(Extracted data entries)
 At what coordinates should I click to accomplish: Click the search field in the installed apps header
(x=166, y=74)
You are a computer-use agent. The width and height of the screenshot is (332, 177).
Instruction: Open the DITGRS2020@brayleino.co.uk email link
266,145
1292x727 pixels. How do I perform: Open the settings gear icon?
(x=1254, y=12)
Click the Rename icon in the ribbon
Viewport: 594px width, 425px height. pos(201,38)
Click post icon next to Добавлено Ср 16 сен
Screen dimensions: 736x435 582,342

---

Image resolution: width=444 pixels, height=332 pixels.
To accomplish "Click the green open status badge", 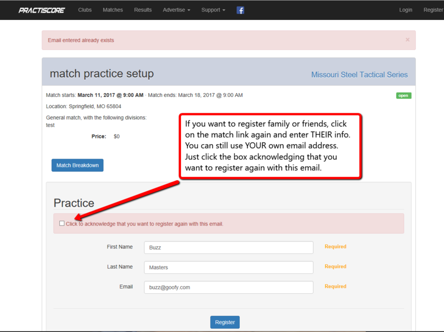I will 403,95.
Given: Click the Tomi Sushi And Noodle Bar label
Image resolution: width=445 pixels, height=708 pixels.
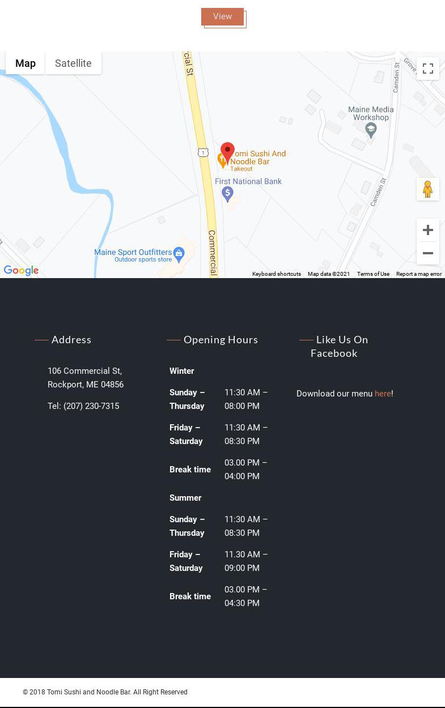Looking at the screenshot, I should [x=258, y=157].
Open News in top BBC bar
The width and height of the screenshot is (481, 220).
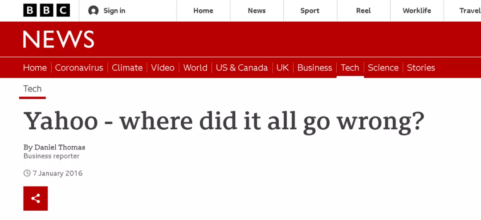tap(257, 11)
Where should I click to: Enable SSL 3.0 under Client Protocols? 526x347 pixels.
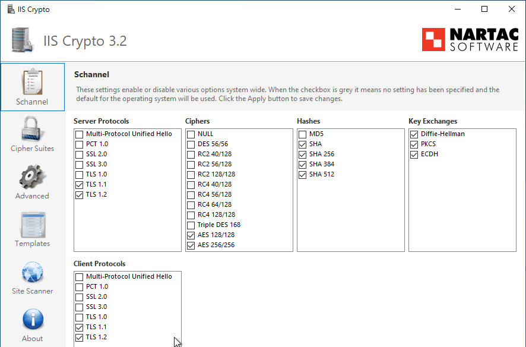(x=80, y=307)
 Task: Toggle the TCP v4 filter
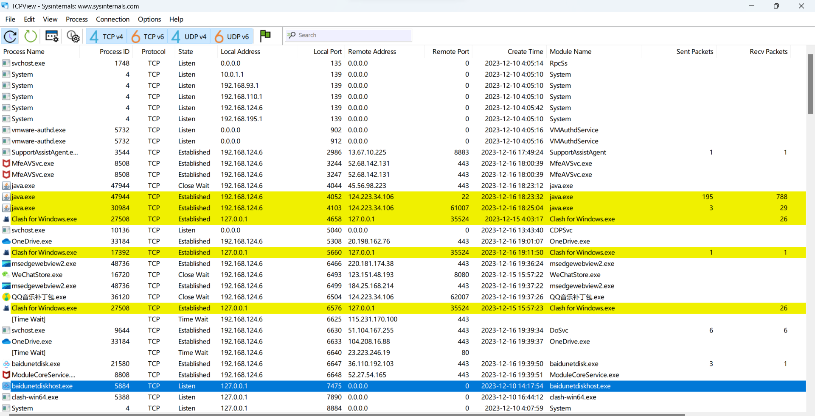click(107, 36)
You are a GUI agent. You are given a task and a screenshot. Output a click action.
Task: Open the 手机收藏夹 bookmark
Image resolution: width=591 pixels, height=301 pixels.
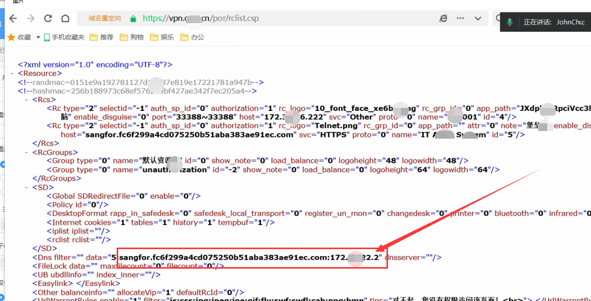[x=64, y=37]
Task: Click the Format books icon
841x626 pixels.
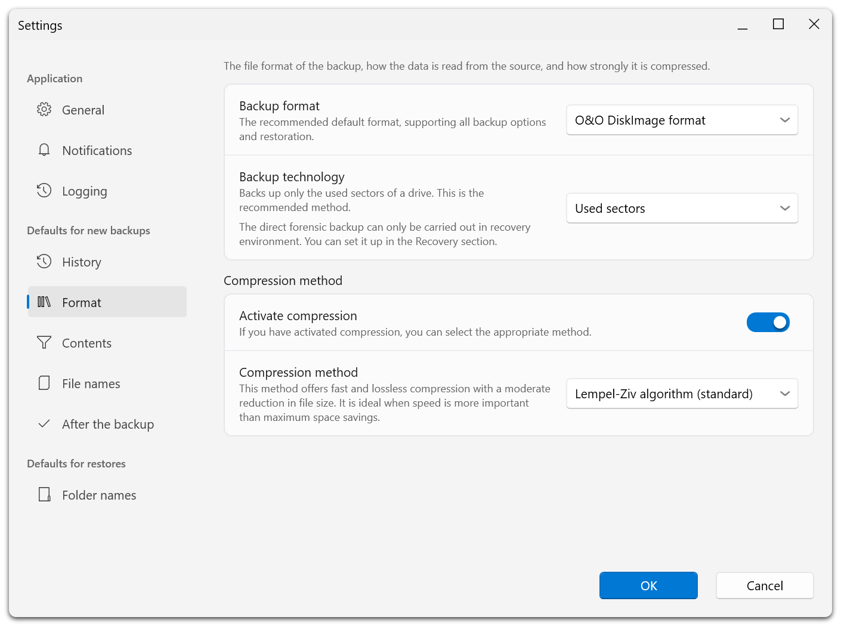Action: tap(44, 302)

# EXERCISE REQUIREMENTS
In the entries above, identify every line with the string "agent".

# COMPLETED EXERCISE
You are a computer-use agent. The width and height of the screenshot is (332, 177).
You are a GUI agent. You are given a task and a screenshot. Output a click action.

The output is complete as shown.